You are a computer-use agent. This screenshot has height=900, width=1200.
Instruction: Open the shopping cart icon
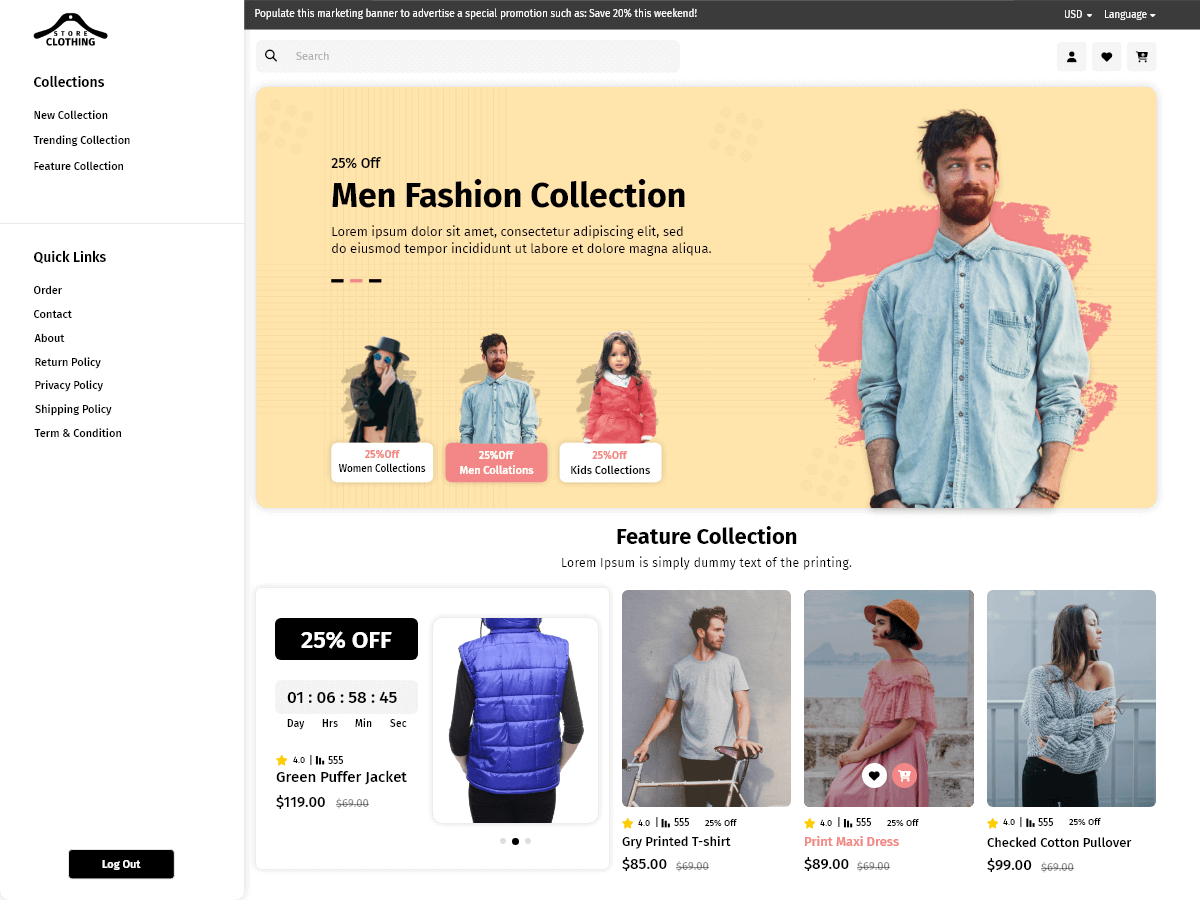tap(1141, 57)
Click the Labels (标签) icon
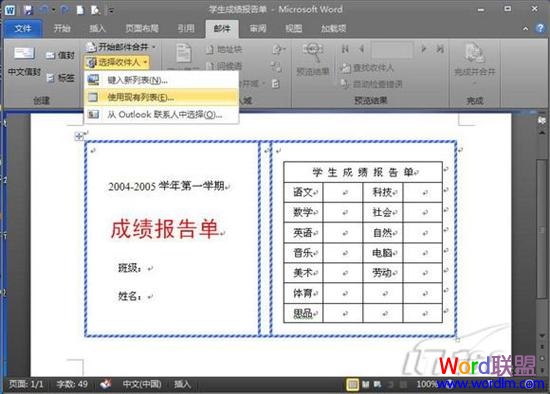Viewport: 550px width, 394px height. tap(51, 78)
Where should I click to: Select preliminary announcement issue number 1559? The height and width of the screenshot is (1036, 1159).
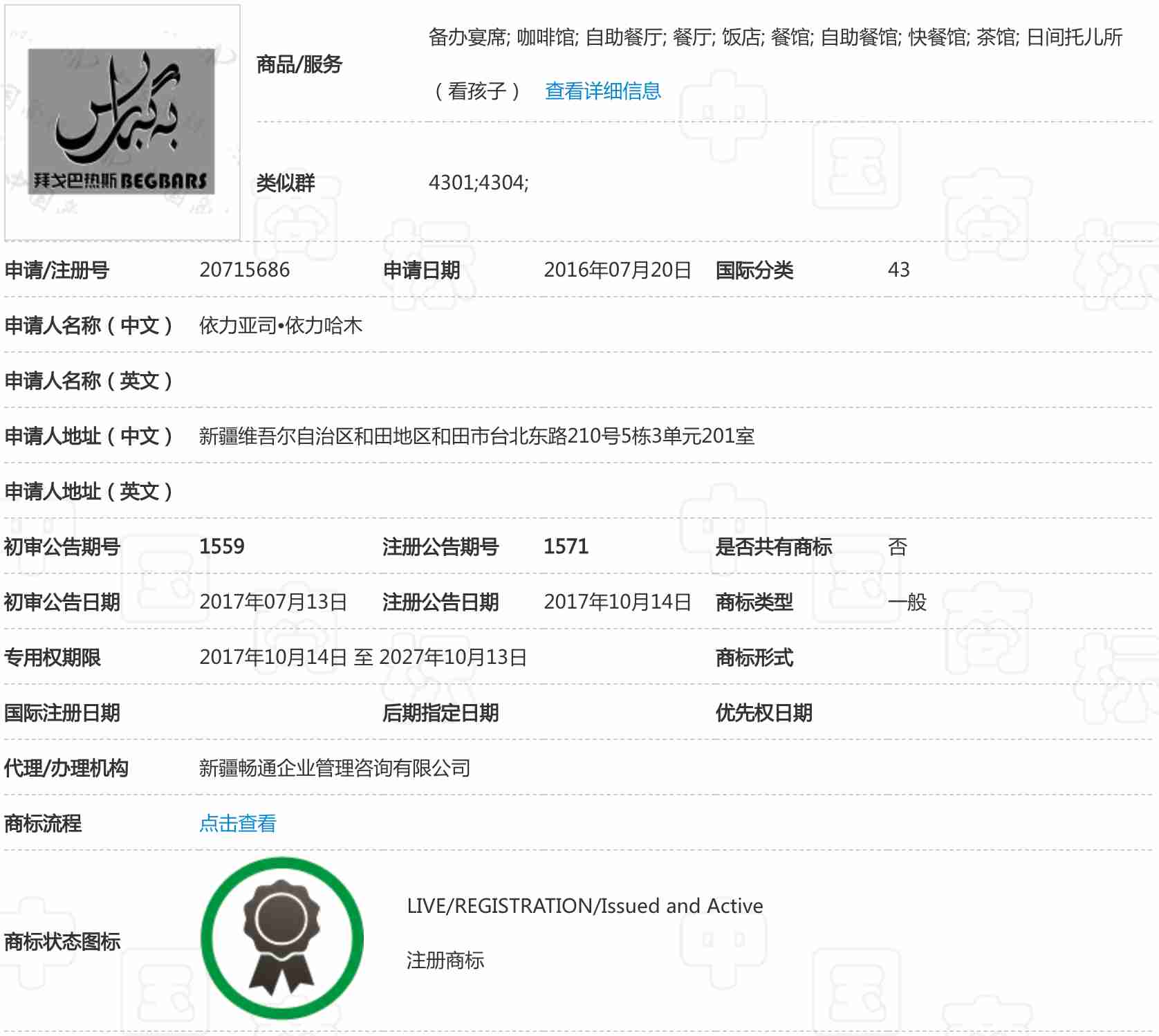click(221, 546)
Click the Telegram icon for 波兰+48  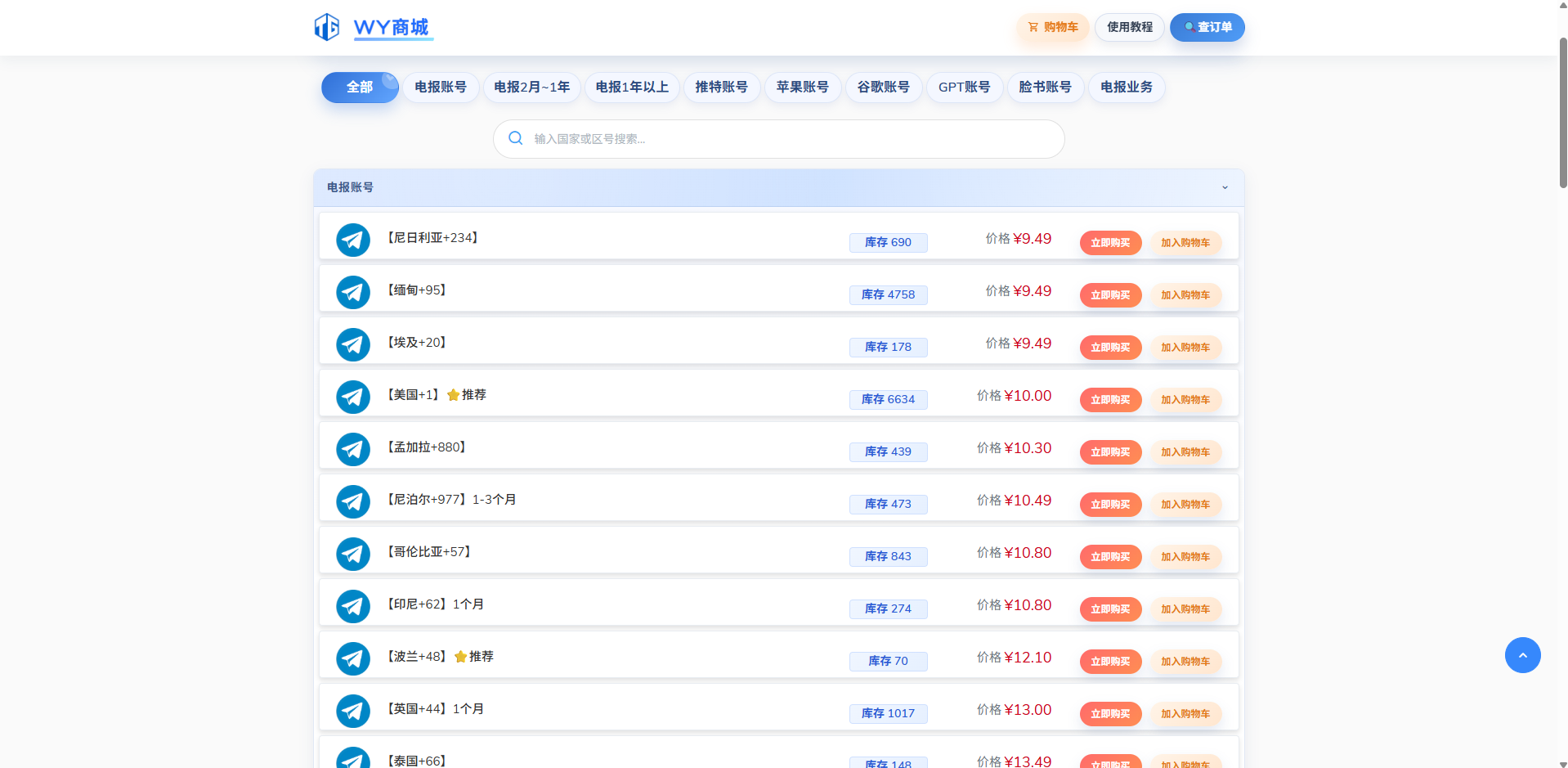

====

[REQUIRED WORK] Print the full listing above exactly. Pictures stay out of the copy.

[RESULT FOR THIS EXERCISE]
You are a computer-use agent. This screenshot has height=900, width=1200.
Instruction: Open the shopping cart icon
tap(1141, 57)
Click the Labels (标签) icon
Viewport: 550px width, 394px height. tap(51, 78)
Where should I click to: Select preliminary announcement issue number 1559? The height and width of the screenshot is (1036, 1159).
click(221, 546)
Click the Telegram icon for 波兰+48  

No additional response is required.